Mention of dialogue reminds us of a handful of pivotal characters who make a singular impact, though they warble nary a quarter note. The Abduction from the Seraglio's Pasha Selim may not sing, but he is often played by a handsome actor whose sonorous elocution practically oozes manliness. For that reason, any number of sopranos have been challenged in mustering more enthusiasm for Belmonte, the tenor hero. Richard Spuler definitely has velvety vocals, but cautions that in director James Robinson's Oriental Express mounting, Selim is not your typical cardboard stud. "It's true that the Pasha calls for a dashing figure, but here he's also suave, debonair, and sensitive to the ways of Western culture. These aspects add an entirely new dimension to Konstanze's attraction. In his attempt to win her over, the Pasha seems willing to learn from her, and she from him — which makes their parting even more poignant."

Donizetti's comic masterpiece The Daughter of the Regiment offers two plum character assignments for actresses of both singing and speaking variety. Anyone who has seen Ewa Podles as Azucena (a performance part bel canto delicacy, part slasher movie) can attest to the exquisite Polish contralto's gift for theatrical flair; HGO has scored a coup in having her undertake the opera's Marquise of Berkenfield. In an interesting counterpoint, she sings Ulrica for her HGO debut in Verdi's A Masked Ball, which is being performed concurrently with The Daughter of the Regiment.

Daughter's non-singing Duchess of Krakenthorp has proved a romp for opera and Broadway divas alike — Ljuba Welitsch and Bea Arthur are two of many who come to mind.

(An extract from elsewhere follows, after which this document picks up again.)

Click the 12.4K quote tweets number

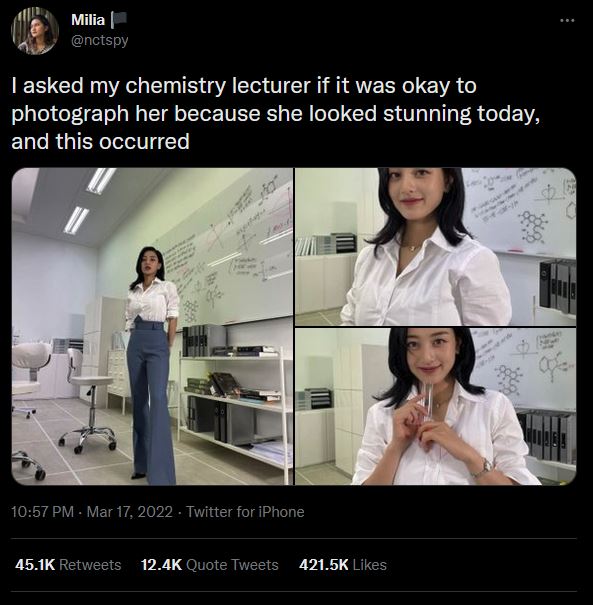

Houston's Duchess is a diva of a different sort: singer, turned manager, turned dynamo artistic administrator Diane Zola. Initially stunned at General Director Anthony Freud's suggestion she tackle the role ("How many drinks did you have at dinner?" she asked), Zola relishes a shot at infusing her daily routine with some comic escapism. "Sometimes people take themselves too seriously, and what's the point? This is opera, this isn't real life — this is letting people go someplace else and enjoy!"

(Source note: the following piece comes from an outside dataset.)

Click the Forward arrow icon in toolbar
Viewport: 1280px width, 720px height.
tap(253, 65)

An organic emergence of characterization is crucial. Zola notes her interpretation will largely depend upon her interaction with Podles. Gwynne Howell prefers to imprint the music firmly into the throat, then approach dramatic matters as "a clean sheet of paper, because if you arrive saying 'I do it like this' and see a look of horror on the producer's face, you're pulled apart before singing one note." Kolbet explains, "There are myriad options, and experimenting is one of the most exciting parts of being a singing actor."

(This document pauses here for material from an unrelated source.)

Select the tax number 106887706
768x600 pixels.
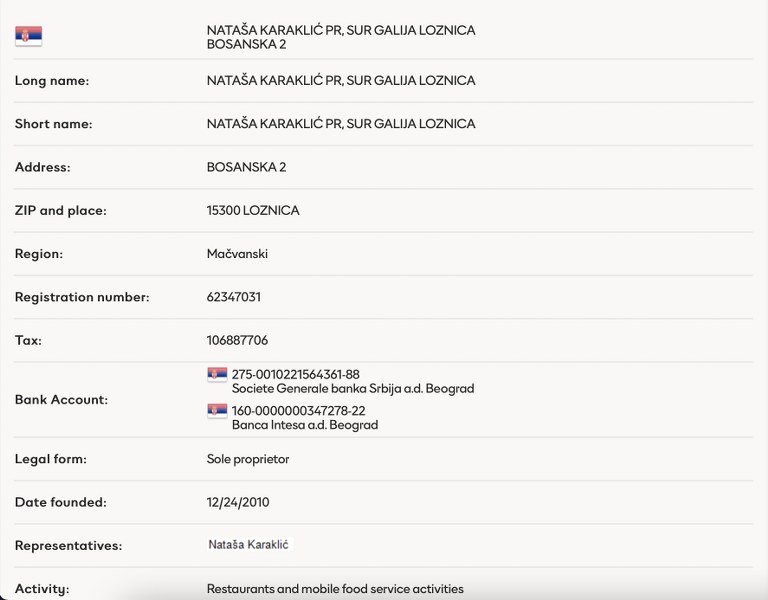(237, 340)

The ultimate appeal of these roles may well lie in the obvious joy their interpreters bring to them. "It's amazing to work with such terrific artists," Spuler enthuses, reflecting on first hearing his Konstanze, Elizabeth Futral, in rehearsal when he performed the Pasha at HGO in 2001. "When she started singing, I think my jaw must have dropped to the floor. I had to pull myself together and play my part while still marveling at what she and the other singers did." Or as Kolbet wickedly observes, "I never get the girl, but I do enjoy trying to make it harder for 'the other tenor' to get her!"

"You can tell the quality of a company by these secondary roles." Zola observes. It's true. These delectable artists who warm our hearts with their genial mirth — or break them with a trenchant poignancy — are among the lyric theater's finest graces.

"Being a character singer is a wonderful thing," Kolbet summarizes, "Without us, how boring it all would be!"


Mark Thomas Ketterson is the Chicago correspondent for Opera News. He has also written for Lyric Opera of Chicago, USOperaweb and Chicago magazine.